▸ **Stated problem**: How would you arrange the stretch of records from the line containing "You are a computer-use agent." through the line containing "Looking at the", both included, as a JSON list of strings with one string per line and blank lines left out?

▸ **Supplied data**:
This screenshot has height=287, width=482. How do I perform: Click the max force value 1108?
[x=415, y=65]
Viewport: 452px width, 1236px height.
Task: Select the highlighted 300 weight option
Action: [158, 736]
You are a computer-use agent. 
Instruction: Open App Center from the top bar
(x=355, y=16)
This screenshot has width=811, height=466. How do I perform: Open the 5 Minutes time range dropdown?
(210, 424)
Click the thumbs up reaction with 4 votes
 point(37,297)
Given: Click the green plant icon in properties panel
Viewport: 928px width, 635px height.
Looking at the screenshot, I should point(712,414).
* * *
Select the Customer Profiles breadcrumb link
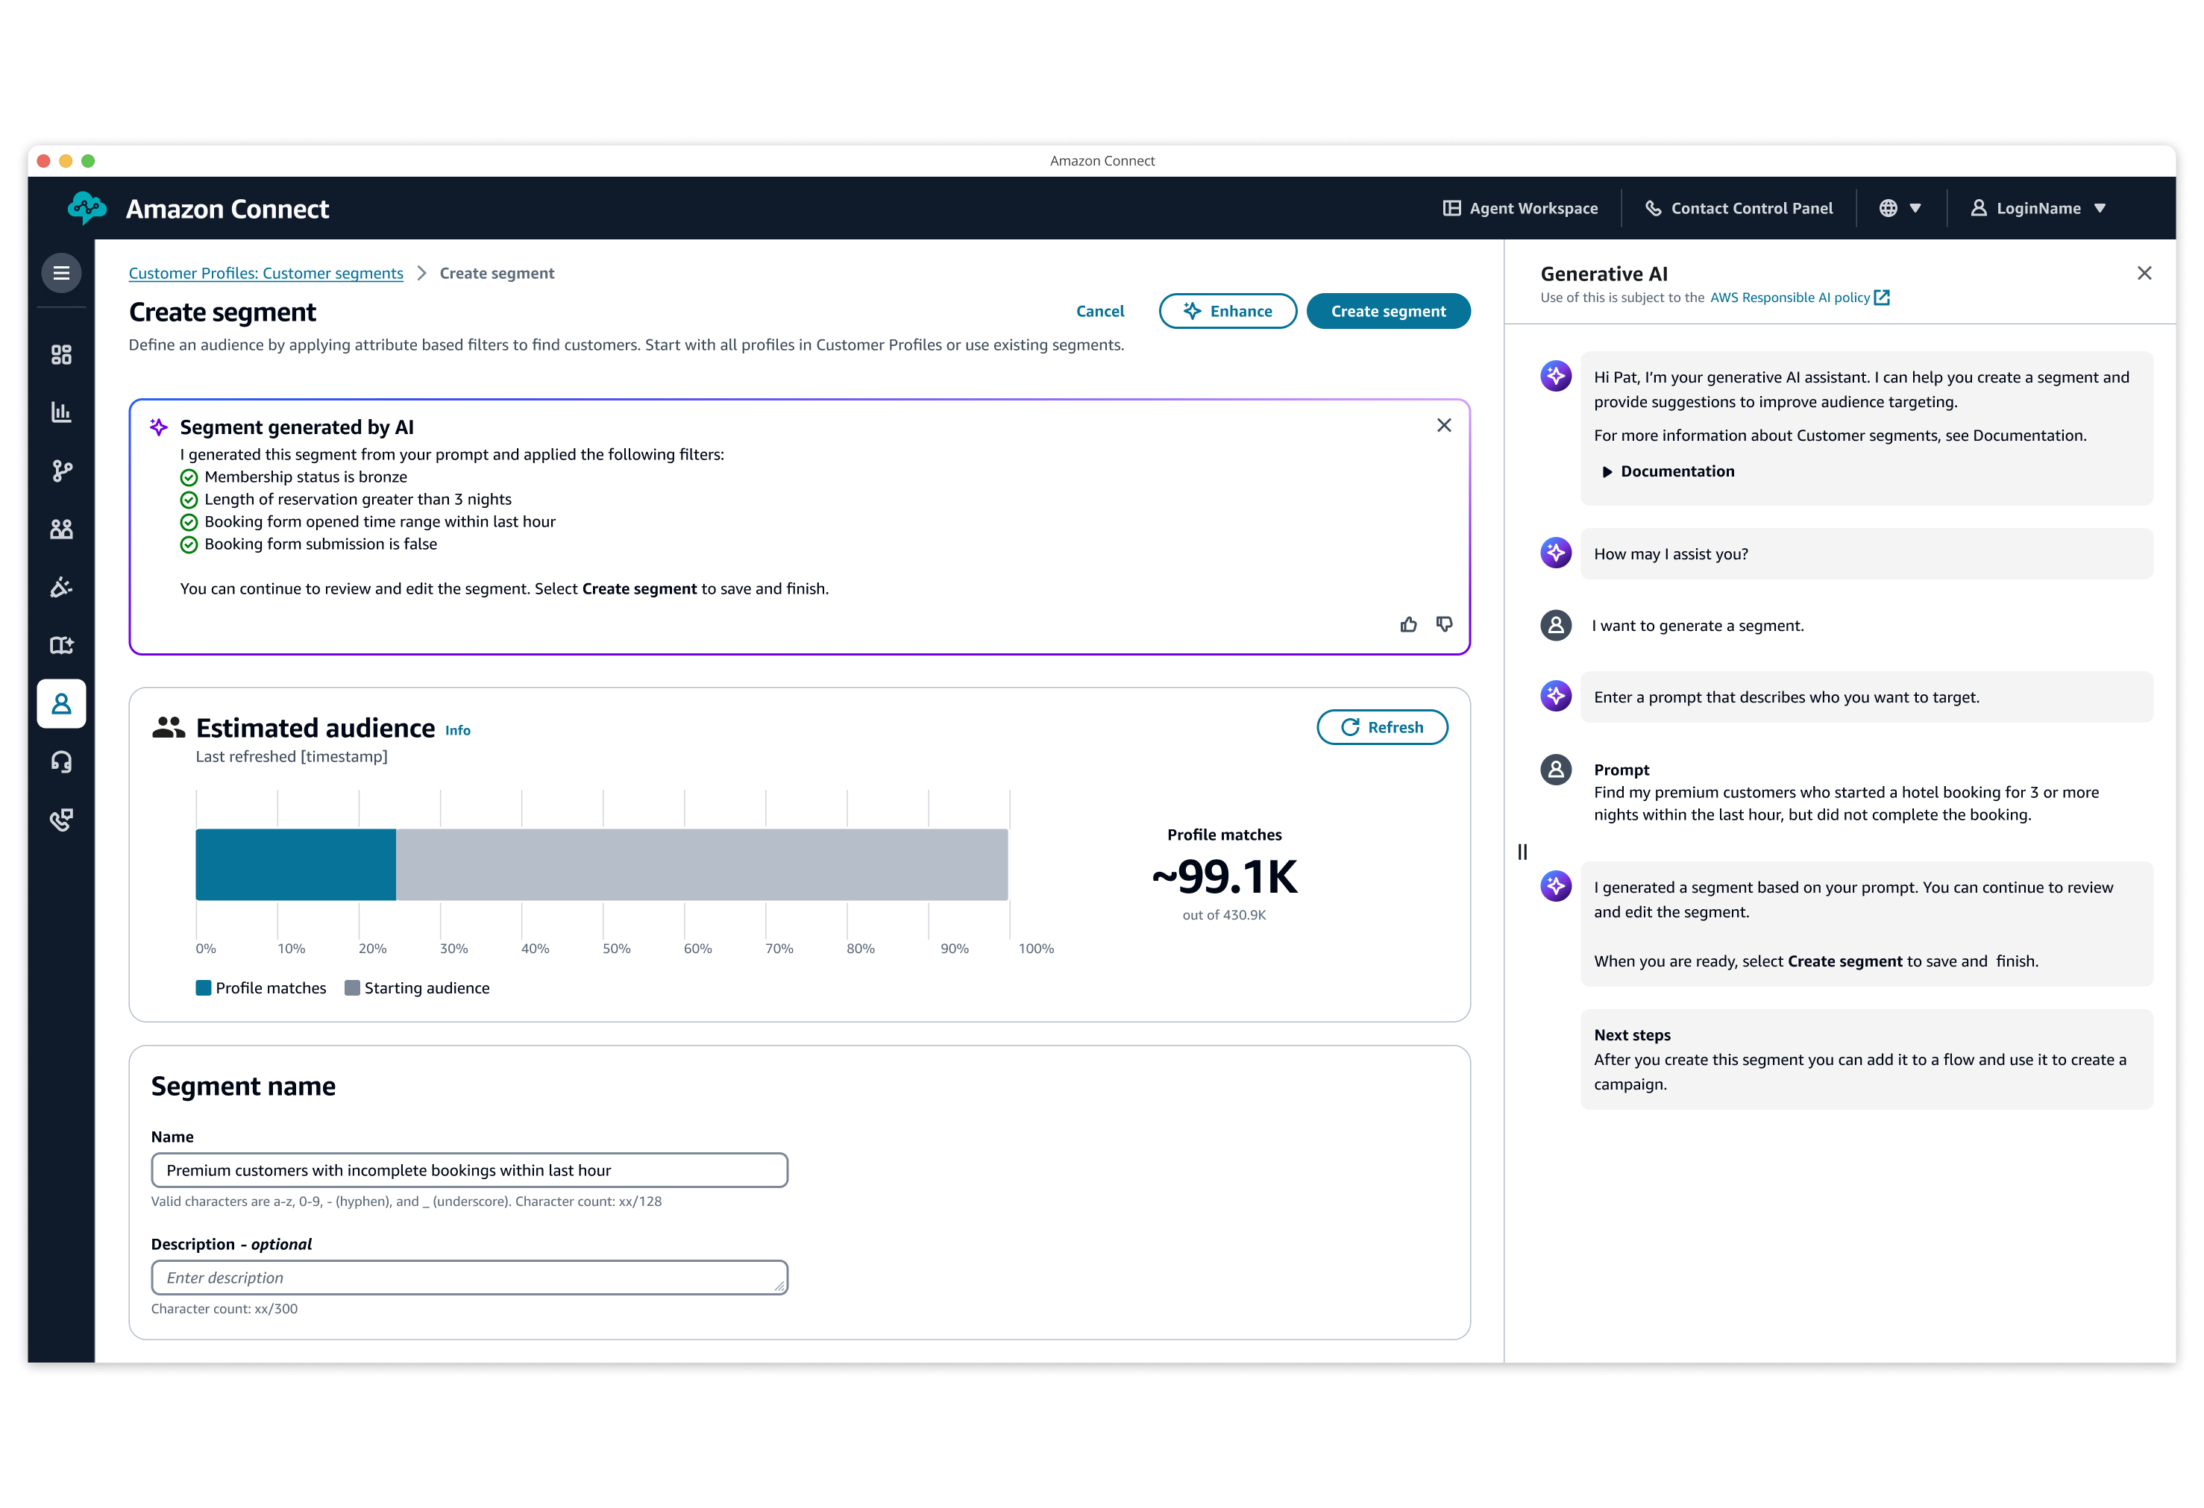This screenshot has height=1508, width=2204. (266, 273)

▸ **Full output**:
[
  "You are a computer-use agent. ",
  "Instruction: Open App Center from the top bar",
  "(x=355, y=16)",
  "This screenshot has width=811, height=466. How do I perform: Open the 5 Minutes time range dropdown?",
  "(210, 424)",
  "Click the thumbs up reaction with 4 votes",
  " point(37,297)",
  "Given: Click the green plant icon in properties panel",
  "Viewport: 928px width, 635px height.",
  "Looking at the screenshot, I should point(712,414)."
]